Eighth Ave. Road Diet Marches North, But Community Wants ‘Concrete’ Plan
More, please.
A Manhattan community board is generally supportive of a Department of Transportation plan to increase pedestrian space on Eighth Avenue while also narrowing the wild west roadway, but wants the agency to fully build out the changes with concrete, not just paint.
The DOT presentation to Manhattan Community Board 4 on July 20 [PDF] revealed the latest advance in the ongoing effort to tame Eighth Avenue — and the basic idea seems designed to please the progressive board: the existing four northbound travel lanes on Eighth Avenue will be reduced to two lanes between West 43rd and 51st streets to make room for a painted, 19-foot-wide sidewalk extensions on the west side of the street.

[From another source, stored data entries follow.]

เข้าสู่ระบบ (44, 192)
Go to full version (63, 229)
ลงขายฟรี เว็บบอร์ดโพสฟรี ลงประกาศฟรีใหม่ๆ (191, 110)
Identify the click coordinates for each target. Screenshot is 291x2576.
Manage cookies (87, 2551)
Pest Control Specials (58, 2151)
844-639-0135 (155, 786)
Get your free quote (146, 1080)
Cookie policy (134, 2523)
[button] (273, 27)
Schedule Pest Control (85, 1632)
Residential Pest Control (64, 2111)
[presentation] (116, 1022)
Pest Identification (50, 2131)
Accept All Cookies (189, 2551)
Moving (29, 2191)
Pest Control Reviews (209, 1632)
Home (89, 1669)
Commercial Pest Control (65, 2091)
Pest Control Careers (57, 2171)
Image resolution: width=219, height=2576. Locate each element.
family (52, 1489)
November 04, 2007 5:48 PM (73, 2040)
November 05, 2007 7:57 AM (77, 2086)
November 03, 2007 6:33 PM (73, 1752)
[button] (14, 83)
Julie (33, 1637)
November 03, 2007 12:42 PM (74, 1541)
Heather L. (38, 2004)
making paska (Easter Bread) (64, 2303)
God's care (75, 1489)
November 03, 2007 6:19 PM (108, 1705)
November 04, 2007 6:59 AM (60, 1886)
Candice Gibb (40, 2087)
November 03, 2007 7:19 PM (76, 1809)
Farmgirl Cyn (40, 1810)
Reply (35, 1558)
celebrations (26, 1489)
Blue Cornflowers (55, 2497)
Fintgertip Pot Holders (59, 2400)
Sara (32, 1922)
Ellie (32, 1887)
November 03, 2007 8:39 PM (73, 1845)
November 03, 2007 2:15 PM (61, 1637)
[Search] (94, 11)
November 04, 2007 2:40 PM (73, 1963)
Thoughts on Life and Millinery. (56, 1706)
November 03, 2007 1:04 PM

Meanwhile, the existing protected bike lane will shift from hugging the west side sidewalk to a new location between a floating parking/left-turn lane and the edge of the sidewalk extension, which will be delineated by planters the way it is further south, in order to separate cyclists and pedestrians who sometimes spill into the curbside bike lane. The redesign will retain the existing pedestrian islands at West 43rd and West 50th streets, and will add a painted pedestrian island on the north end of West 50th Street. The existing bus stop and commercial loading lane on the east side of the street will remain unchanged.

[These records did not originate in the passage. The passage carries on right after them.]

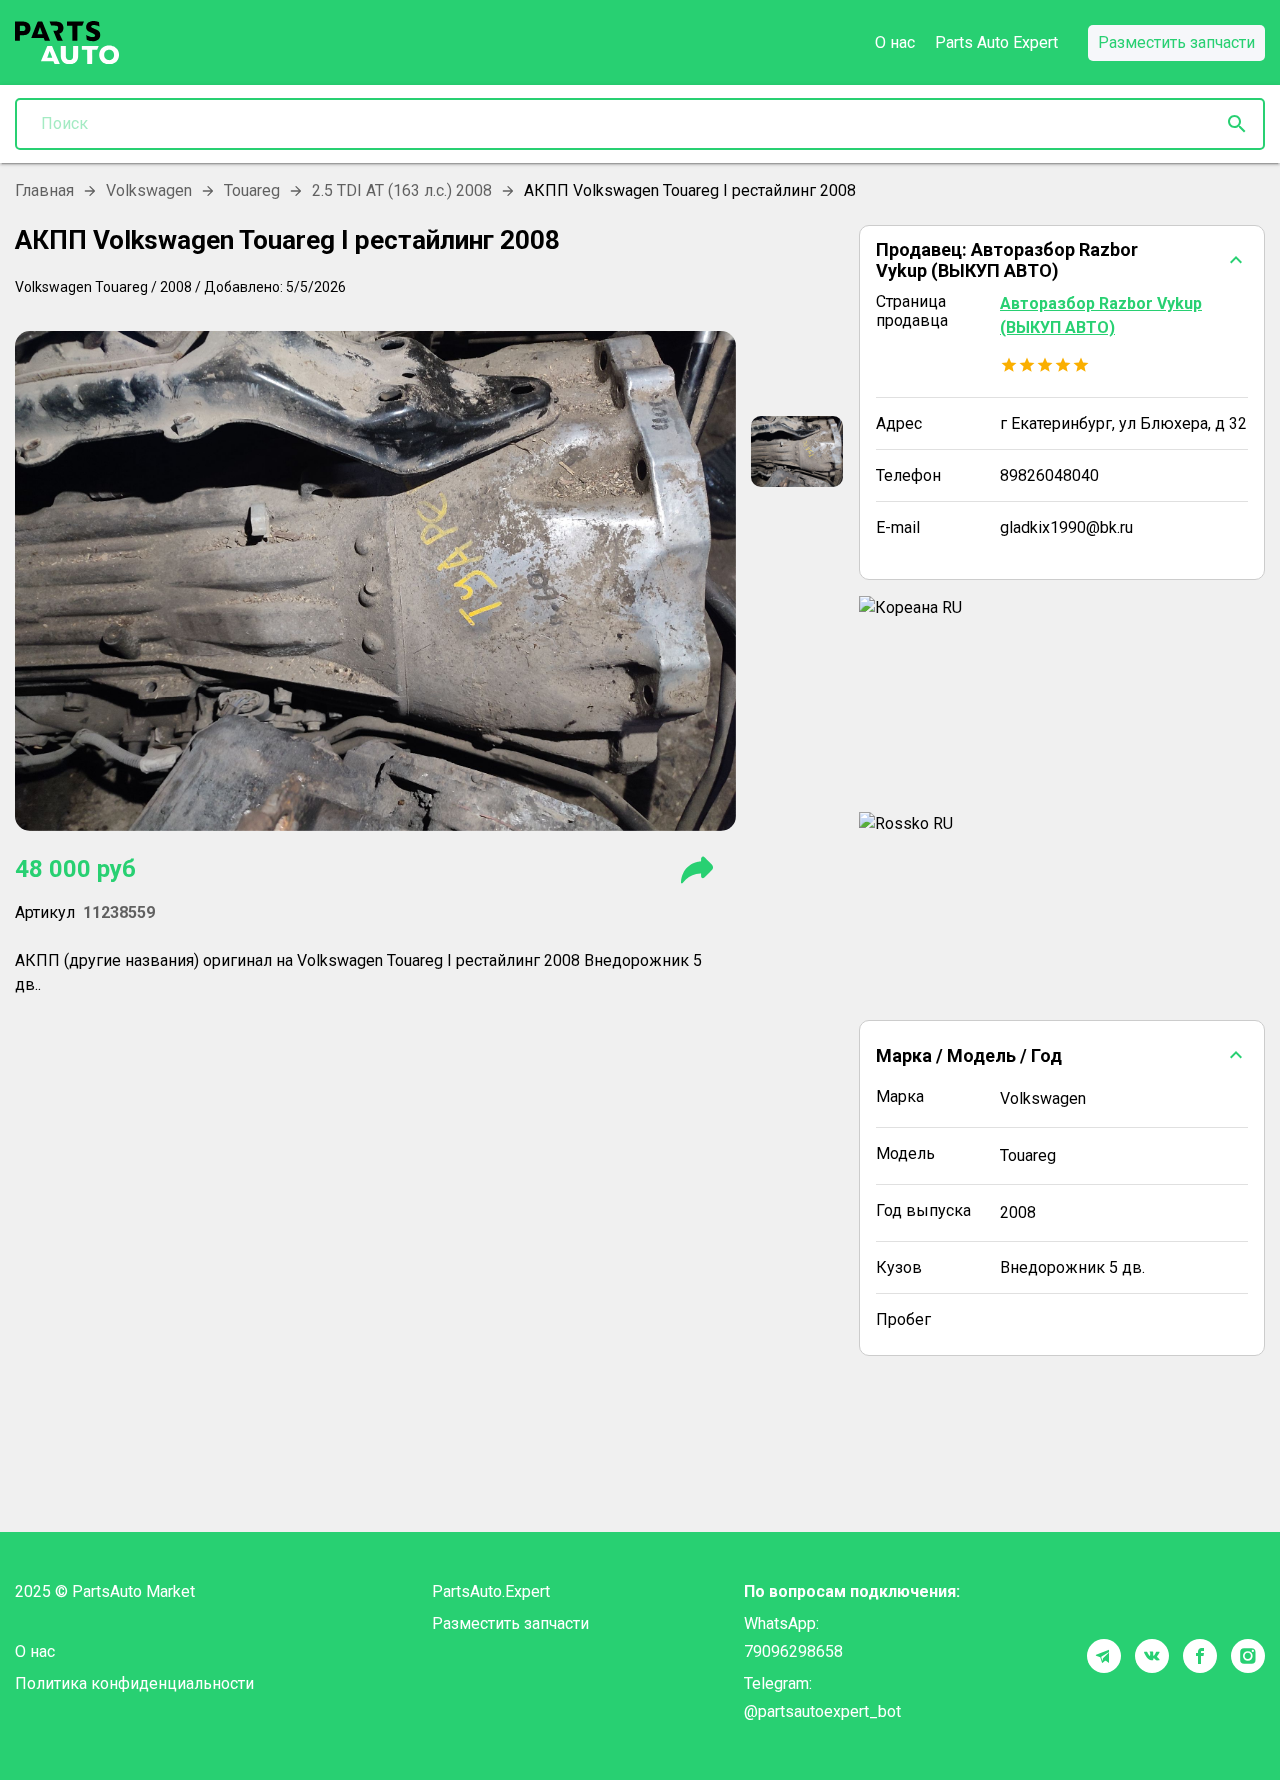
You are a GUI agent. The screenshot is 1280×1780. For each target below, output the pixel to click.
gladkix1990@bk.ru (1066, 527)
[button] (1062, 260)
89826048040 (1049, 475)
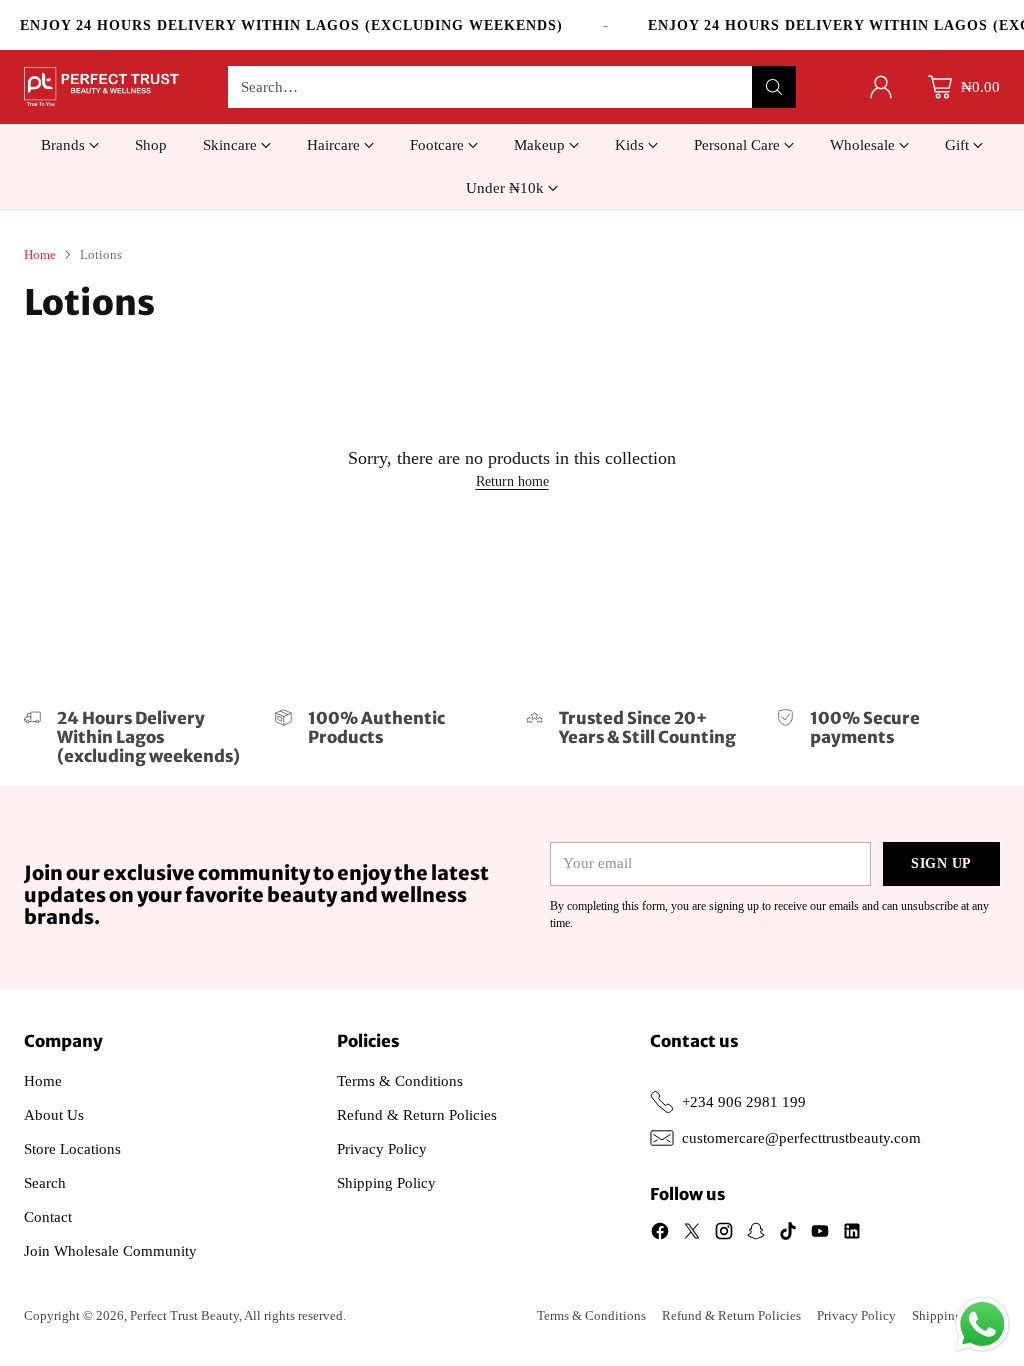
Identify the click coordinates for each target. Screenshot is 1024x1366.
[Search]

The changes are part of a gradual change in the road design that’s been heading north on the avenue — one that the local community board says is good, but could go further.
“Manhattan Community Board 4 welcomes and eagerly awaits the installation of these long overdue improvements on Eighth Avenue,” said the board’s chairman, Jeffrey LeFrancois. “But there needs to be … actual capital dollars to make sidewalk expansions not just paint, but actually concrete.”
The plan creates a similar configuration as the one that exists south of West 43rd Street, where the bike lane fits between the painted sidewalk extension and plastic bollards, as seen in the photo below of Eighth Avenue north of West 36th Street:
The redesign also adds a commercial loading lane between West 42nd and 43rd streets and one between West 49th and 50th streets, and maintains the loading zone between West 46th and 47th streets. The loading zone between West 44th and 45th streets will be shrunk slightly in order to make room for a split phase left turn at West 45th Street. Split phase left turns are also being added to the intersections at West 47th Street and West 49th Street.
There’s a clear need for space for commercial trucks, and while the existing commercial parking between West 51st and 52nd streets was working as intended, there were other sections of Eighth Avenue where the sidewalk extensions were turned into parking spots for trucks or the NYPD, which highlighted LeFrancois’s call for neighborhood loading zones in the area.
The road diet is even more dramatic than previous phases in the Eighth Avenue slimdown. Making more room for pedestrians on Eighth Avenue has been an ongoing effort at the DOT.
As recently as 2018, the city devoted six entire lanes to moving cars on the road. But in 2019, the DOT began a road diet mostly focused on the area between West 38th and 43rd streets, which added painted sidewalk extensions and hardened the bike lane with plastic barriers near the Port Authority Bus Terminal. That work sought to change the allocation of the street from 70 percent for cars, 30 percent for pedestrians and nothing for cyclists to 50 percent for cars, 41 percent for cars and 9 percent for cyclists.
This road diet north of 42nd Street goes even further on road share for pedestrians. Before the pandemic, the DOT said that pedestrians accounted for 88 percent of roadway users at West 45th Street, and that in June 2022 they accounted for 82 percent of roadway users. But the street layout still only gave them 30 percent of the space, compared to 60 percent for cars and 10 percent for bikes. The new layout will reallocate the share of the street so that pedestrians get fully half of the road, while cars get 40 percent and cyclists keep their 10 percent.
The old imbalance in street space allocation meant that pedestrians were also getting hurt in huge numbers, with the DOT saying that 13 pedestrians were “severely” injured in crashes between West 43rd and 51st streets from 2016 to 2020, and that one cyclist was killed. Beyond severe injuries, city statistics show significant carnage on the avenue: just in those nine blocks of Eighth Avenue, there were 937 reported crashes in that five-year period, injuring 63 pedestrians, 30 cyclists and 41 motorists.
DOT says it will begin this phase of the project this month, but LeFrancois said that the community board is hoping for the diet to continue to West 59th Street, and for the city to fix the mistakes of the past by pouring concrete for pedestrians instead of asphalt for cars.
“The history of the past 75 years has been taking sidewalks away from pedestrians to make more lanes for vehicles. So we want to reverse the policy of the past century by reclaiming and actually installing concrete sidewalks which have been repeatedly taken away from us on almost every avenue in Manhattan,” he said.